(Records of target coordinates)
▬▬▬▬▬▬▬▬▬▬

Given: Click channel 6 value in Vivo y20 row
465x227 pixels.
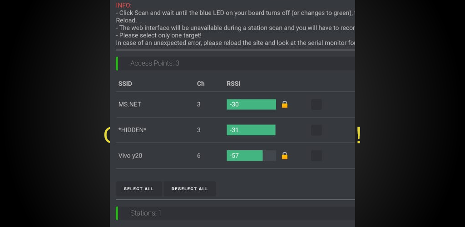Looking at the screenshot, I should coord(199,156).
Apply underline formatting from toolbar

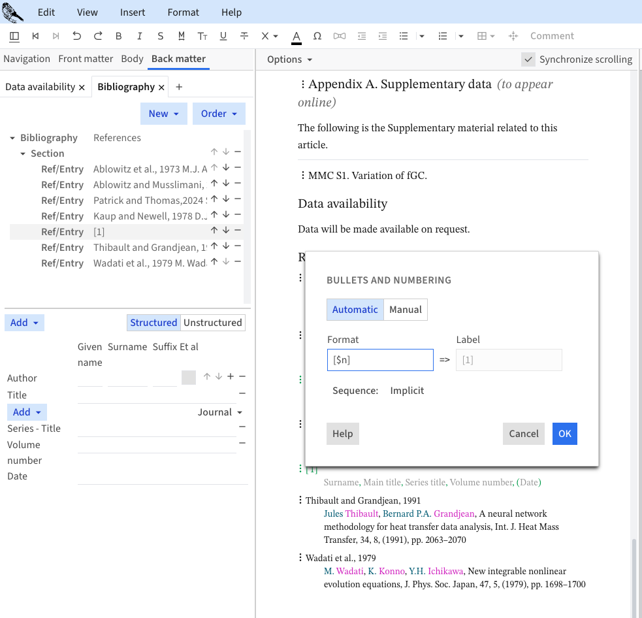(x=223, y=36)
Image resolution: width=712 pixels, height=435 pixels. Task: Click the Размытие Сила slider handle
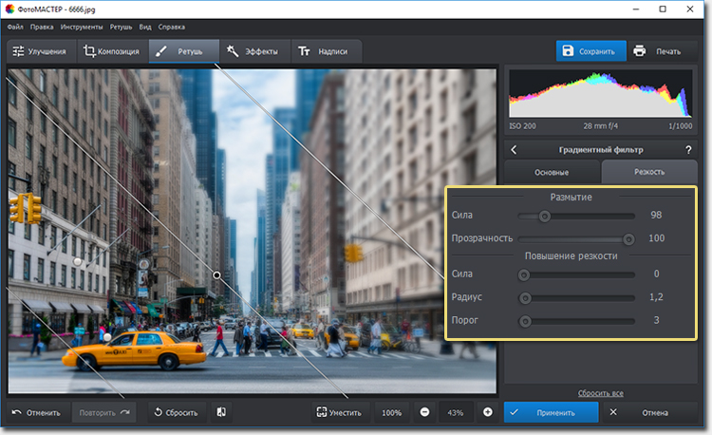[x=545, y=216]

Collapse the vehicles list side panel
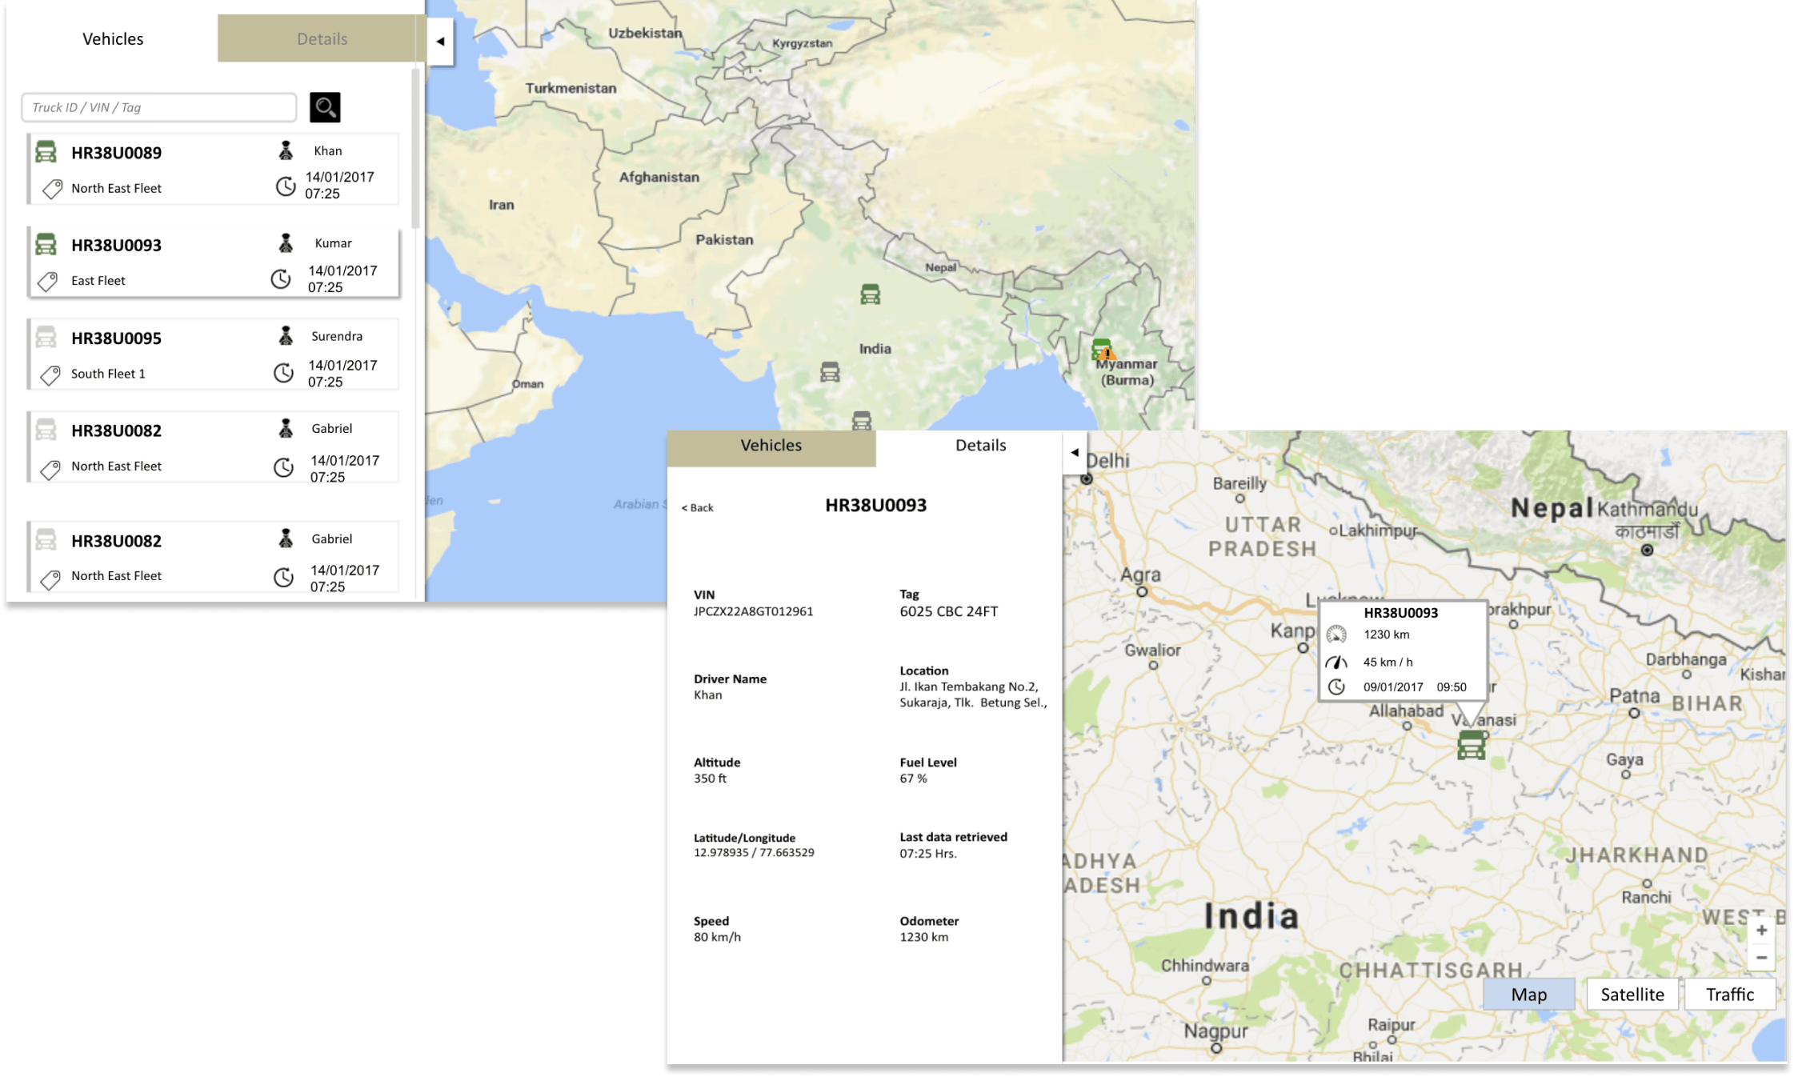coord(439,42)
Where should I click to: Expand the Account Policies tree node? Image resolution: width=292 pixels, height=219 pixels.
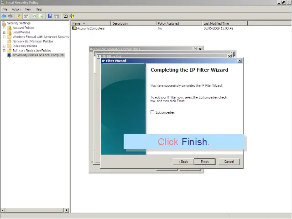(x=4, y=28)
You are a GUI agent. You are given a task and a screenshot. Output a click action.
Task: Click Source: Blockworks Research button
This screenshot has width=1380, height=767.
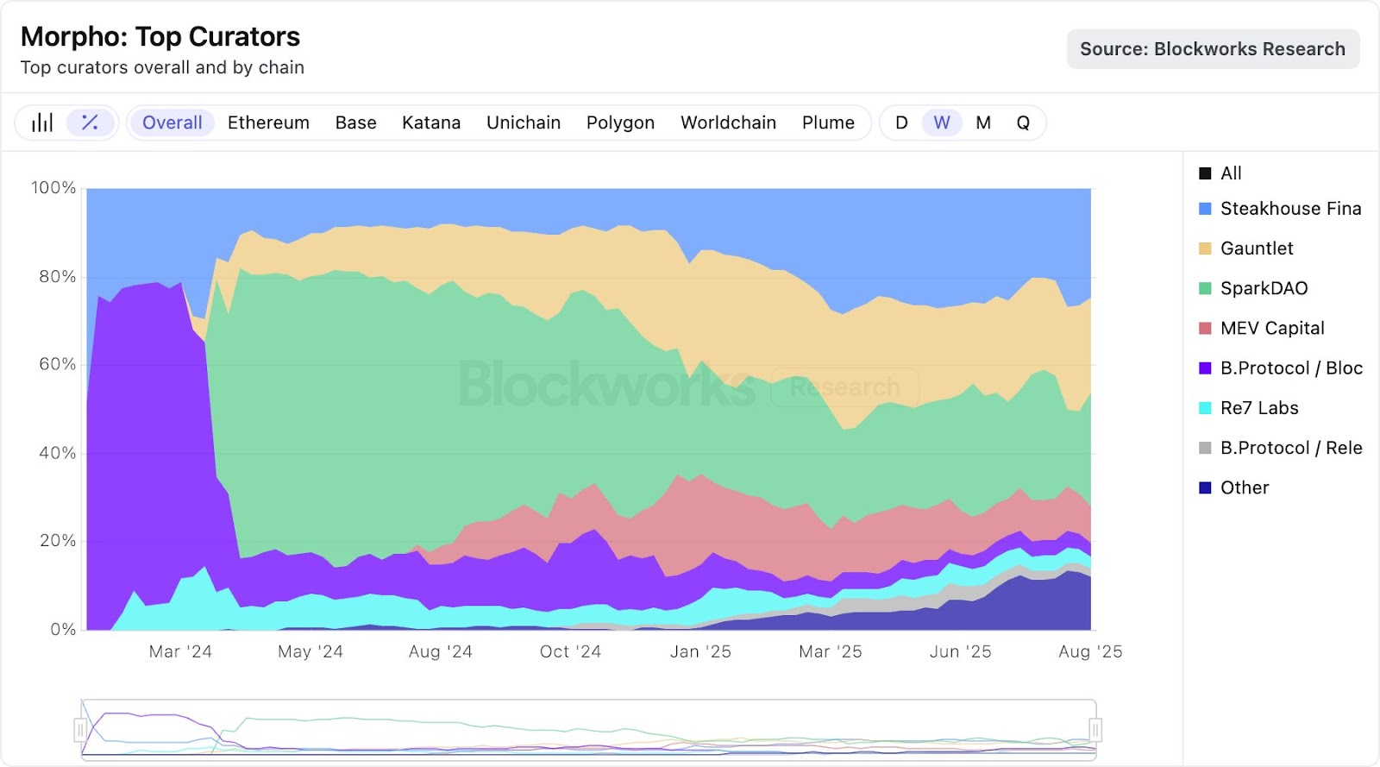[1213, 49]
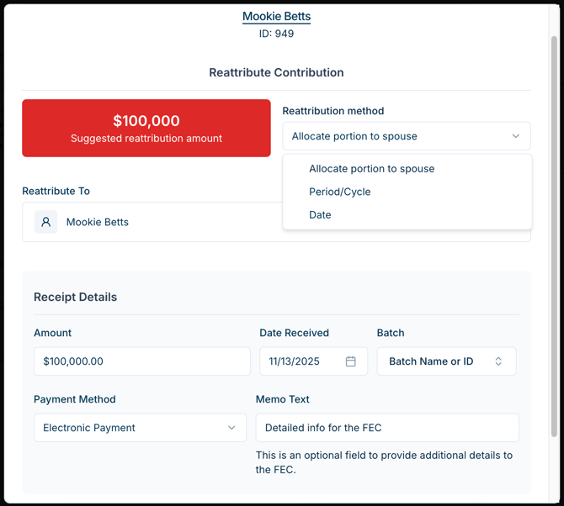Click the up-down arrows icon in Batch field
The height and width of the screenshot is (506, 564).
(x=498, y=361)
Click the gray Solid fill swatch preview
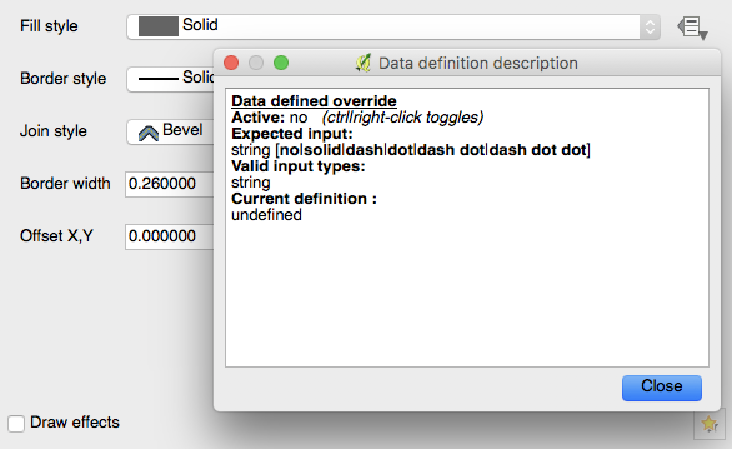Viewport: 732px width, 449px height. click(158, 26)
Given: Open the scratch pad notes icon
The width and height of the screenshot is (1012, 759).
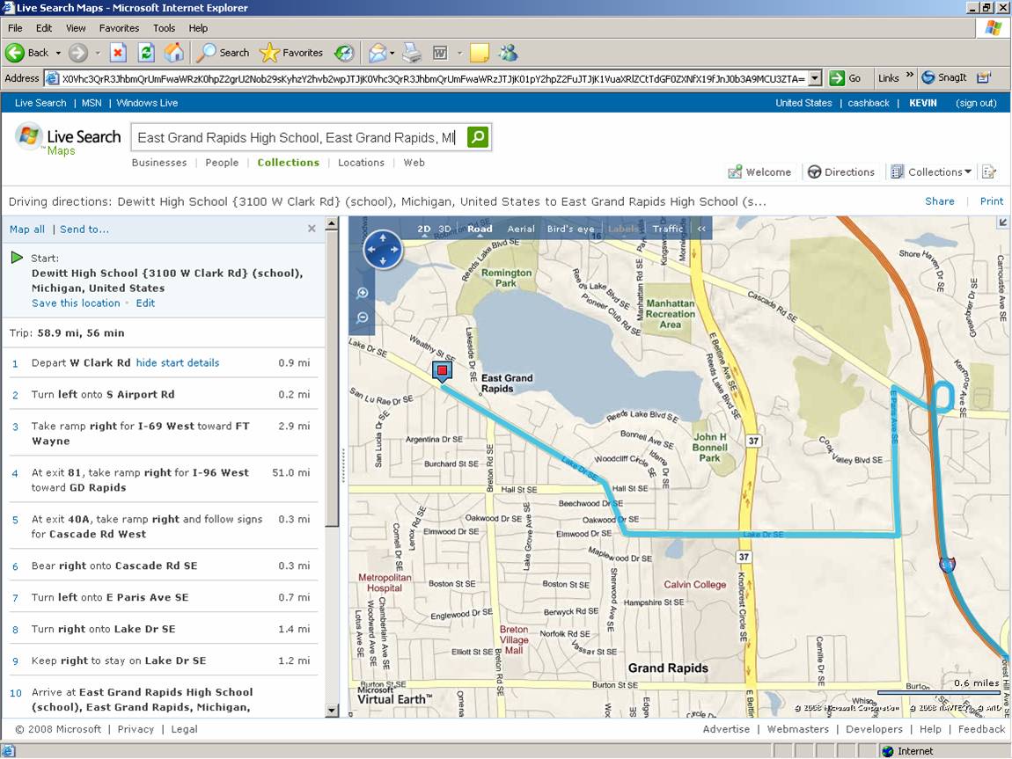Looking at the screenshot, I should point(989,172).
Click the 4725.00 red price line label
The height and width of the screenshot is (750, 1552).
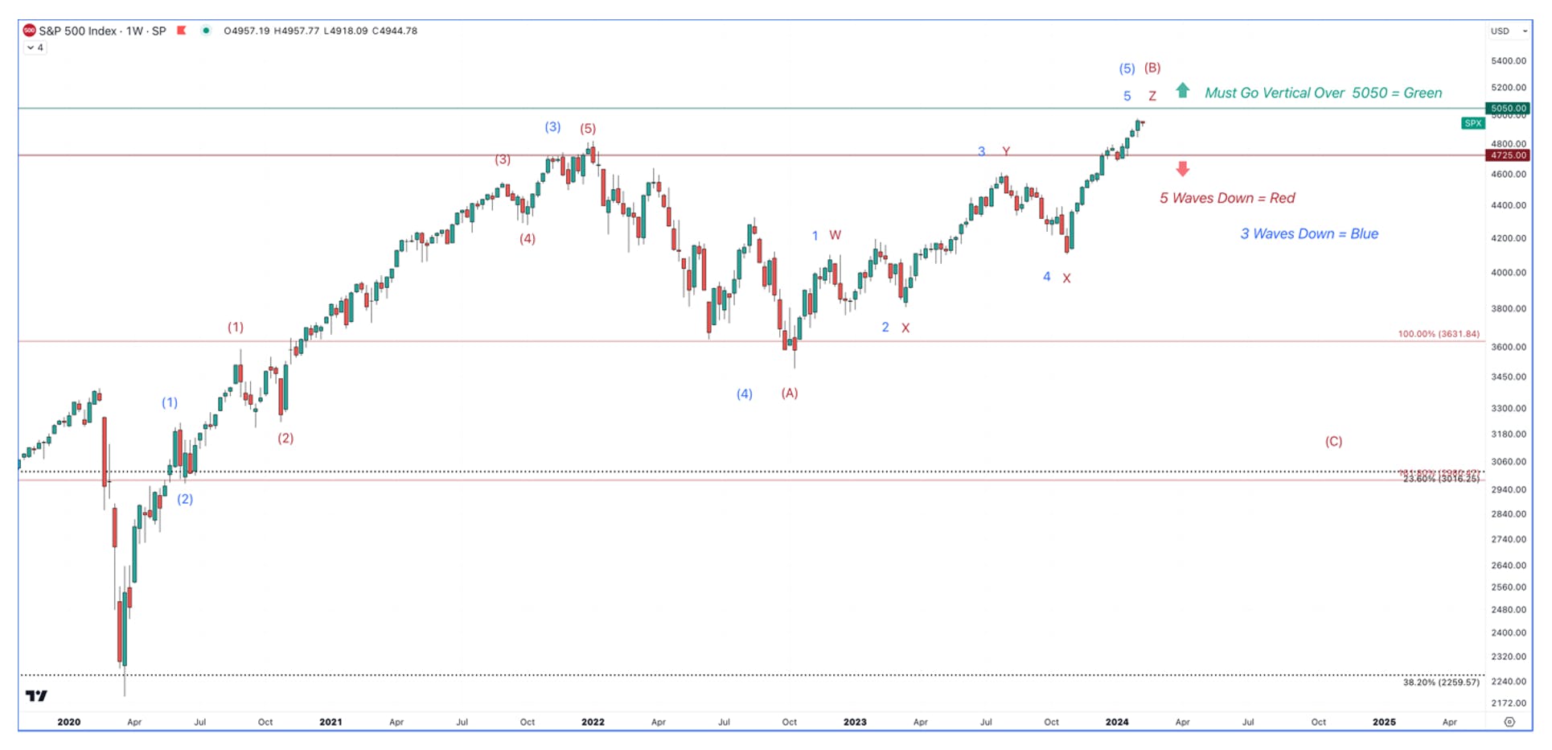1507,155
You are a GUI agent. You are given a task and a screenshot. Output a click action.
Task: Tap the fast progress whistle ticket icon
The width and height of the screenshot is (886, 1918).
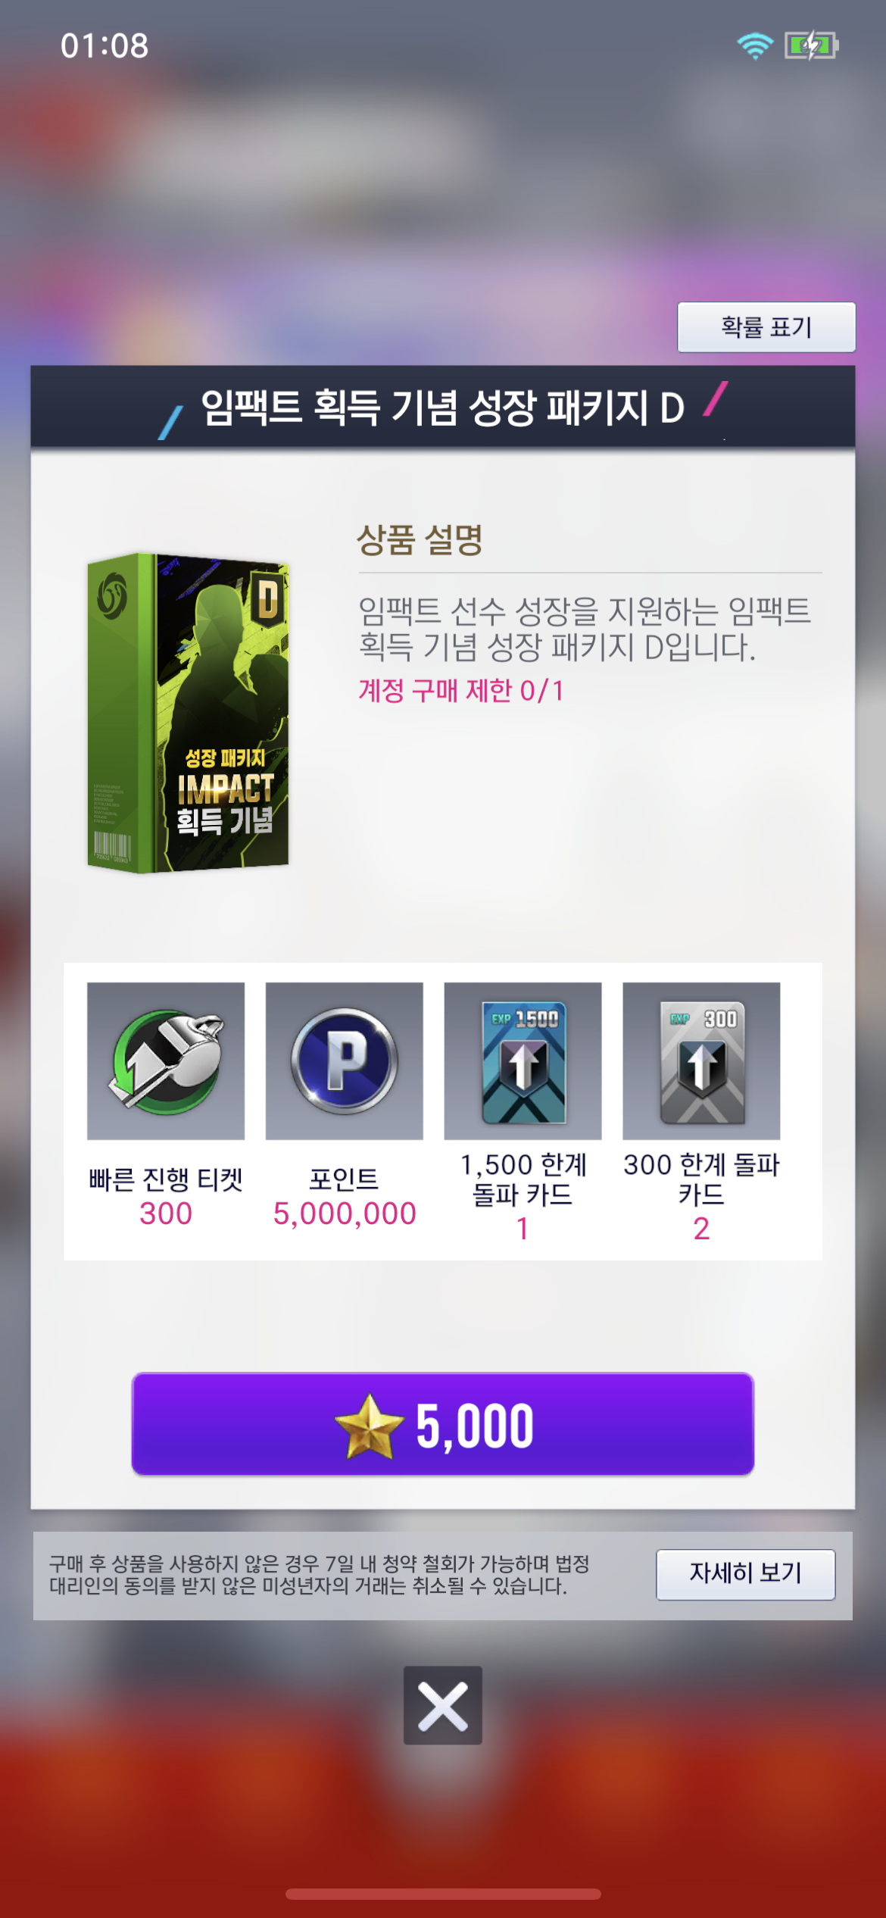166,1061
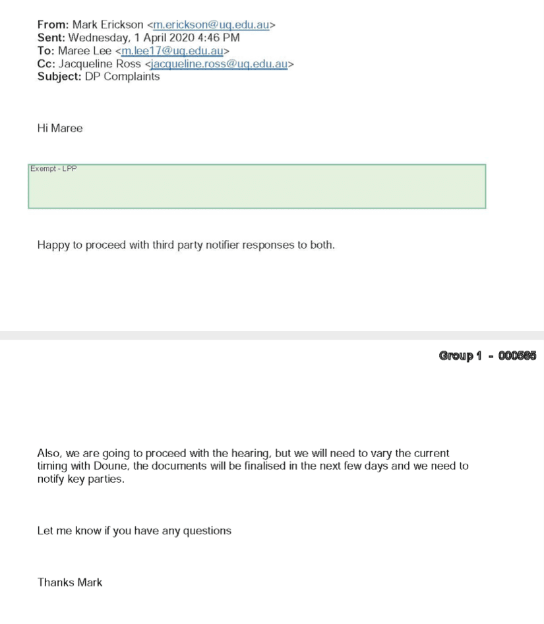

▬▬▬▬▬▬▬▬▬▬

| Written task |
Render the records from the line containing "Where should I" through the line containing "(x=4, y=28)" as a Markdown table with columns Row and Line. Omit the pictures.

| The completed task |
| Row | Line |
|---|---|
| 1 | Where should I click to: Expand the Account Policies tree node? Image resolution: width=292 pixels, height=219 pixels. |
| 2 | (x=4, y=28) |